ガラス面が傷つきづらいらしい.何か大きな入金があったら買うとしよう.家人も気づくまい.

さて、本日はこれより外出.外出前に懸案事項をいくつか片付けました.明日は名古屋に出張です.

・新製品(小品)の図面を作図:W氏にファックス.ネジ勘合部分が外観上
 目立つので寸法調整をお願いした.
・新製品試作の検討にあたり、既製パイプ材の寸法に不明点があったので、
 W氏に問い合わせ.後ほどファックスを頂く.
・新潟ですこし小さな拡販のイベントをする(?)ので内訳を整理.
・樹脂材の調合を見直したので、機械的・化学的性質の測定を行う.試験場
 に伺う日程を調整.
・一部製品の価格改定をするので連絡書を作成、文案確認が済んだので原本
 をメイル.配布の方はacry-ya.comにお任せする.
・海外からの送金方法、決済の方法について追加検討いただく旨、連絡.

と、今日は諸連絡に明け暮れました(202).


2009/06/06(SAT)
2670)雑誌掲載のお知らせ
少し前の仕事ですが、アクリル製品が彰国社「ディテール」に掲載されます.URLは下記となります.
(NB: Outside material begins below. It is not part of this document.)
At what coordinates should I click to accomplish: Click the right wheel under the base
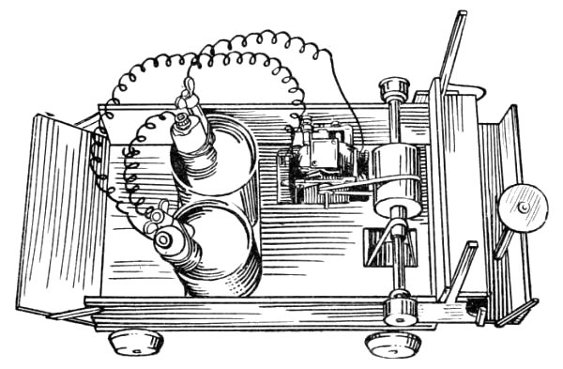[392, 343]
http://www.shokokusha.co.jp/zassid.html

2009夏期号は建築の照明の特集号だそうです(あまりよく企画の趣旨を理解していませんでした).

上記サイトによれば、「この特集では,「基準照度」といった明るさのガイドラインを白紙に戻し,演出としてだけでなく「性能としての照明」「感性に遡及する照明」とは何であるかという事例を中心に,建築の照明が果たすべき役割というものを考察していく。」とあります.

そもそもアクリルで光るプロダクトを作ろうとしたのは、小さなプロダクトを作ることを通じて固有の「場所」が浮かび上がってくれば、それでも建築の仕事なんだという気負いが多分にあったのだと思います.場所を作る最小の手段が「ひかり」だと思ったからです.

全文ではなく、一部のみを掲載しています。